* [Document excerpt]

++++++++++++++++++++

2 Mexicans deny terrorism, face 30 years for tweet

By Mark Stevenson
Associated Press

Think before you tweet.

A former teacher turned radio commentator and a math tutor who lives with his mother sit in a prison in southern Mexico, facing possible 30-year sentences for terrorism and sabotage in what may be the most serious charges ever brought against anyone using a Twitter social network account.

Prosecutors say the defendants helped cause a chaos of car crashes and panic as parents in the Gulf Coast city of Veracruz rushed to save their children because of false reports that gunmen were attacking schools.

Gerardo Buganza, interior secretary for Veracruz state, compared the panic to that caused by Orson Welles' 1938 radio broadcast of "The War of the Worlds." But he said the fear roused by that account of a Martian invasion of New Jersey "was small compared to what happened here."

"Here, there were 26 car accidents, or people left their cars in the middle of the streets to run and pick up their children, because they thought these things were occurring at their kids' schools," Buganza told local reporters.

The charges say the messages caused such panic that emergency numbers "totally collapsed because people were terrified," damaging service for real emergencies.

++++++++++++++++++++

* [Material]
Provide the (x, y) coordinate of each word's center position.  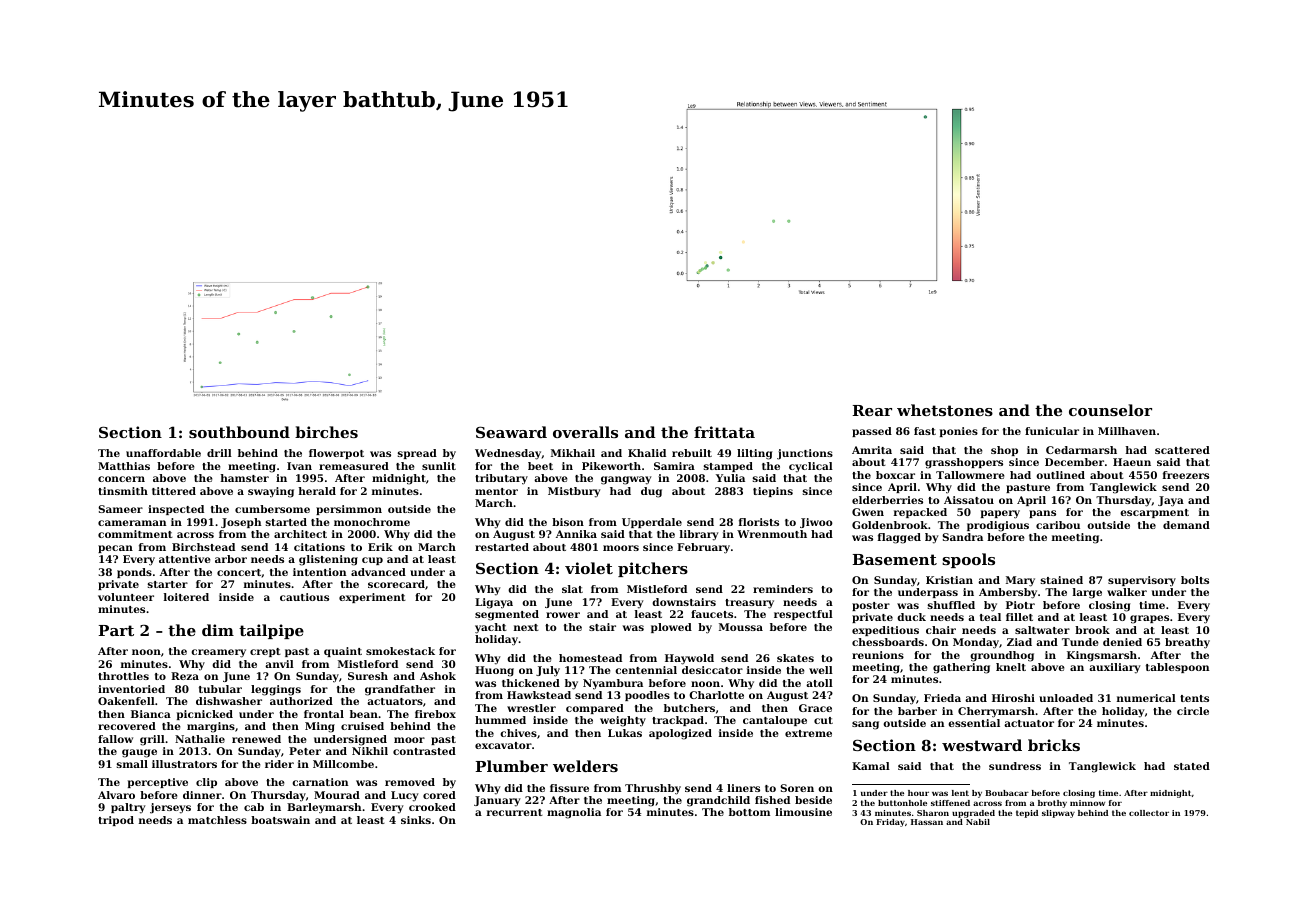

++++++++++++++++++++

* [Exercise] Reproduce the news article about the two Mexicans facing terrorism charges over a tweet in full, word for word. The data plays no role in what is asked here.

* [Problem solution]
2 Mexicans deny terrorism, face 30 years for tweet

By Mark Stevenson
Associated Press

Think before you tweet.

A former teacher turned radio commentator and a math tutor who lives with his mother sit in a prison in southern Mexico, facing possible 30-year sentences for terrorism and sabotage in what may be the most serious charges ever brought against anyone using a Twitter social network account.

Prosecutors say the defendants helped cause a chaos of car crashes and panic as parents in the Gulf Coast city of Veracruz rushed to save their children because of false reports that gunmen were attacking schools.

Gerardo Buganza, interior secretary for Veracruz state, compared the panic to that caused by Orson Welles' 1938 radio broadcast of "The War of the Worlds." But he said the fear roused by that account of a Martian invasion of New Jersey "was small compared to what happened here."

"Here, there were 26 car accidents, or people left their cars in the middle of the streets to run and pick up their children, because they thought these things were occurring at their kids' schools," Buganza told local reporters.

The charges say the messages caused such panic that emergency numbers "totally collapsed because people were terrified," damaging service for real emergencies.